Asos has announced a significant pay rise for CEO José Antonio Ramos Calamonte, attributing it to enhanced profitability under his leadership, even as the company faced substantial losses.
- The CEO’s total remuneration increased by 44% to £1.17 million, despite Asos reporting operating losses of £331.9 million in the past financial year.
- Asos’s annual report reveals a reduction in full-year revenue by 18% to £2.9 billion, impacted by competitive market conditions and reduced consumer demand.
- An Asos representative stated that employee remuneration adheres to industry benchmarks and aligns with strategically important goals, despite tough market conditions.
- The decision to award a pay rise stands in contrast to recent trends of companies waiving executive bonuses amid financial underperformance.
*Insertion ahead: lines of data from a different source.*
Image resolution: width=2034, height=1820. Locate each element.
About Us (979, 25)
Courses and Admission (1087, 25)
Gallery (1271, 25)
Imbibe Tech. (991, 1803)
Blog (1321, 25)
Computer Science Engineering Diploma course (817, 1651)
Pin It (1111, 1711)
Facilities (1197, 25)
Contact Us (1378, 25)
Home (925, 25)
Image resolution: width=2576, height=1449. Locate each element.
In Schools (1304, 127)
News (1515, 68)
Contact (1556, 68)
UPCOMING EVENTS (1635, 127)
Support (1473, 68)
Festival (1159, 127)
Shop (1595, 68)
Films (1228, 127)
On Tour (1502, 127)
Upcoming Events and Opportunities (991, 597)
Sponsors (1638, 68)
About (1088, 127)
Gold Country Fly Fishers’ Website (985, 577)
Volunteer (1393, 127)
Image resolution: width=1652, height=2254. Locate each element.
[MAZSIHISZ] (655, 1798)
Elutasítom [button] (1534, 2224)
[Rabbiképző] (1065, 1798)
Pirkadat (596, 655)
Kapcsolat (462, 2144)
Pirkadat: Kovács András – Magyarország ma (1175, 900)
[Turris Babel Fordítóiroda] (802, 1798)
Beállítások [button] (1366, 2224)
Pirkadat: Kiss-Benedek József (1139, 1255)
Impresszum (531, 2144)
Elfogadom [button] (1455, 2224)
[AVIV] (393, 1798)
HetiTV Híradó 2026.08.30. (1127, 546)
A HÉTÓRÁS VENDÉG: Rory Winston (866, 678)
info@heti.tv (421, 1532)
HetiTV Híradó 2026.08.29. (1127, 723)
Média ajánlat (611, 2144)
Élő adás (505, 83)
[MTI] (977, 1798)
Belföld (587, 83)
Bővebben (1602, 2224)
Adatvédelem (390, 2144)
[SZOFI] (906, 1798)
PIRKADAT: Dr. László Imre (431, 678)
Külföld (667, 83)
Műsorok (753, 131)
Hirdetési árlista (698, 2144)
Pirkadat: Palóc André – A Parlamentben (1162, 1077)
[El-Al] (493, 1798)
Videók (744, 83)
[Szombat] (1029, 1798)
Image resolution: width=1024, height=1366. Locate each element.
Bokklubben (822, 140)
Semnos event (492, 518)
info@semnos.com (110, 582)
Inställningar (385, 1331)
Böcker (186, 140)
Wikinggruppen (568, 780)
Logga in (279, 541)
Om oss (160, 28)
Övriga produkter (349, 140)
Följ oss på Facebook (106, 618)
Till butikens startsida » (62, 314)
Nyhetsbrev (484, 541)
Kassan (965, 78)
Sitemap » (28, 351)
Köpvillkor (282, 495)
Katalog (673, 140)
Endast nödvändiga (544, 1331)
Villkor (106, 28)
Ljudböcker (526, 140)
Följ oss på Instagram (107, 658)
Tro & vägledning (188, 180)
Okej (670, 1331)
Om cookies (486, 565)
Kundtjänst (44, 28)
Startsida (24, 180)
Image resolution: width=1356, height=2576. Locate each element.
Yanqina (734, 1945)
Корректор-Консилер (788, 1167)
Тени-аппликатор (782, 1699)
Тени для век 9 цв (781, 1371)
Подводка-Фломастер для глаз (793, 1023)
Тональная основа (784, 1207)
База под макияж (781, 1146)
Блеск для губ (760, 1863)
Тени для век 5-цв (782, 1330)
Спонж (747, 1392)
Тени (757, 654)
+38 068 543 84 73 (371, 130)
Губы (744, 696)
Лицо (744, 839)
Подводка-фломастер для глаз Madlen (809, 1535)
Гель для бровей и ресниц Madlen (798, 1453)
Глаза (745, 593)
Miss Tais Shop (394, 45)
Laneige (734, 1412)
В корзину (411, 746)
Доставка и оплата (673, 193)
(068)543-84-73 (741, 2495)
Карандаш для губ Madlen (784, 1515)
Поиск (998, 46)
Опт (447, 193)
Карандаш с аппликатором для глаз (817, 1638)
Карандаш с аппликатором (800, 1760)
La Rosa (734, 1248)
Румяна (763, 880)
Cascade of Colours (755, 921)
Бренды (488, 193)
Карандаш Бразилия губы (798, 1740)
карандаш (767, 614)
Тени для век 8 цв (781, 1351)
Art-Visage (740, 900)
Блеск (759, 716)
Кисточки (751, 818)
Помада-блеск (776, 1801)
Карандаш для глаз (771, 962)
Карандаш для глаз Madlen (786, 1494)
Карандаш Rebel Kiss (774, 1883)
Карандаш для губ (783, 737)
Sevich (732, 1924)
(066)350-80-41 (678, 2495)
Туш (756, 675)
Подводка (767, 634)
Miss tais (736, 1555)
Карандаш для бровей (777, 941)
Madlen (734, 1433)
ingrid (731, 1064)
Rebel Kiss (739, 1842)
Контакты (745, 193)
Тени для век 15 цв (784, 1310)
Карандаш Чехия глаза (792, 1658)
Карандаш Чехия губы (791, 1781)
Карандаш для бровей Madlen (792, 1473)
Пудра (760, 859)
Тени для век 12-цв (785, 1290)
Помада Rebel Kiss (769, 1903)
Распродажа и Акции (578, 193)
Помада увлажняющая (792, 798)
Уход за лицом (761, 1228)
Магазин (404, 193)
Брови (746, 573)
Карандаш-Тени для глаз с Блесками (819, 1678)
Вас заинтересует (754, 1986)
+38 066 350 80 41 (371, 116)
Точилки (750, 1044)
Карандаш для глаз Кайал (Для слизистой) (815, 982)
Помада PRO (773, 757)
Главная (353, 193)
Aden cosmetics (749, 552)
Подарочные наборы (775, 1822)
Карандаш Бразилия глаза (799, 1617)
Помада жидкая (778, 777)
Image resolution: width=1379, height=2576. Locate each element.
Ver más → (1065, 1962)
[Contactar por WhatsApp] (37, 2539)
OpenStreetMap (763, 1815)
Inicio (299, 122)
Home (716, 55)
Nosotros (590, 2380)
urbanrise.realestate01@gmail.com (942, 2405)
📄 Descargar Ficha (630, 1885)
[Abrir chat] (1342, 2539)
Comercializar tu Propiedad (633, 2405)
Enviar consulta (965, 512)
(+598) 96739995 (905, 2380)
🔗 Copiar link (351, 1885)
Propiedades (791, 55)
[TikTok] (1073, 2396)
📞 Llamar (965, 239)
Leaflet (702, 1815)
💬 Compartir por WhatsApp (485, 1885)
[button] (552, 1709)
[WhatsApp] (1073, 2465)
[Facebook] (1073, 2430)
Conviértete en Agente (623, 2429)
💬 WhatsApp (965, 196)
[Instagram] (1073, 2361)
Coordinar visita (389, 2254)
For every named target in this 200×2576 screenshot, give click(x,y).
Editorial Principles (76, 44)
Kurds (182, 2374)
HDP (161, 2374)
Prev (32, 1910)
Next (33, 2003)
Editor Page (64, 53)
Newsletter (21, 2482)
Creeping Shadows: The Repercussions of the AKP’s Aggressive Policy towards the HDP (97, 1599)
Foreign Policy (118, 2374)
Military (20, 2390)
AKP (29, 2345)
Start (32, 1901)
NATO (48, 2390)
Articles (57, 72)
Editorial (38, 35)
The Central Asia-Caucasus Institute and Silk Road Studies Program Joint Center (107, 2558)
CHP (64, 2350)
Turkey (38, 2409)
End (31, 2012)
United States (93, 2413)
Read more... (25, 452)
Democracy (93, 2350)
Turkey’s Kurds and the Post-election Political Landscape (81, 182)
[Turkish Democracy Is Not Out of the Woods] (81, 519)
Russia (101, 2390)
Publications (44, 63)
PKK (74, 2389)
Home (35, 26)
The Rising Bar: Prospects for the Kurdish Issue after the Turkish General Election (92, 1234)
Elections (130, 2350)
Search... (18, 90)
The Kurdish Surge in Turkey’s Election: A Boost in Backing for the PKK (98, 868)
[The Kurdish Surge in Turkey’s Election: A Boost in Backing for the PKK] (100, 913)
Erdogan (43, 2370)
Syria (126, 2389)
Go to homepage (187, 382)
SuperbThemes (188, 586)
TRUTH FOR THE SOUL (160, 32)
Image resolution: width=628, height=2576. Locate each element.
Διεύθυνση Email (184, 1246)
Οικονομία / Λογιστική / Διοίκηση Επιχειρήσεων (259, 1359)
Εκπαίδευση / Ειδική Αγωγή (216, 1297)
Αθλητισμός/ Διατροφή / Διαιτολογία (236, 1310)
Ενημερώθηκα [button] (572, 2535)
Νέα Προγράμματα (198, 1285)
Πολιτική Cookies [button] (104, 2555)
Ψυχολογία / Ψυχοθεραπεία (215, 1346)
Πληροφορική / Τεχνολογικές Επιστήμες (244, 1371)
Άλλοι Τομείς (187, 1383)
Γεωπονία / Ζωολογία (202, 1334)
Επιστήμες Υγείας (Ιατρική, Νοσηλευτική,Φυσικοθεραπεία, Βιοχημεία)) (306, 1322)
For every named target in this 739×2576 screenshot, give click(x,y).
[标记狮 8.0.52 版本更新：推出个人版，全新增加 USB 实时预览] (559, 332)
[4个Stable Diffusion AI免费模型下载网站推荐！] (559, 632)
Asos has justified a substantial pay increase for its CEO, José Antonio Ramos Calamonte, despite the company battling significant financial setbacks. The online fashion retailer has attributed this decision to what it describes as improved profitability under Calamonte’s leadership. The CEO’s total pay package for the year ending 1 September 2024 rose by 44% to £1.17 million, encompassing an annual salary of £716,436 and bonus payments amounting to £376,801, largely due to an annual bonus of £361,585.
In detailing their financial performance, Asos’s recently published annual report outlines a concerning 18% decrease in full-year revenue, dropping to £2.9 billion. This decrease is primarily ascribed to a dip in consumer demand alongside intense competition from more budget-friendly fast fashion retailers and online resale platforms. As a result, the company faced operating losses escalating to £331.9 million. Furthermore, their loss before tax reached £379.3 million, a notable increase from £296.7 million in the previous fiscal year.
Despite these financial challenges, an Asos spokesperson has asserted that all employee remunerations, including bonuses, are sanctioned by the board based on standard industry benchmarks and the achievement of critical strategic objectives. They highlighted that Asos has made significant strides in transforming its business in the past year, with a strengthened product positioning and foundational profitability improvements, culminating in a positive adjusted EBITDA of £80.1 million and an impressive improvement in free cash flow of £37.7 million from the previous year.
This decision to enhance the CEO’s remuneration starkly contrasts with the recent actions of other retailers like Dr Martens and Burberry, who have decided against providing bonuses to their leadership in light of underwhelming profits. The Boohoo Group has similarly withdrawn executive bonuses following shareholder dissatisfaction.
In light of such developments, the debate over whether underperforming brands should cease executive bonuses has gained traction, especially following the British casual-wear retailer Crew Clothing’s legal action against its former CEO over a £600,000 bonus.
Asos’s decision underscores the complexities of executive remuneration in a challenging retail landscape.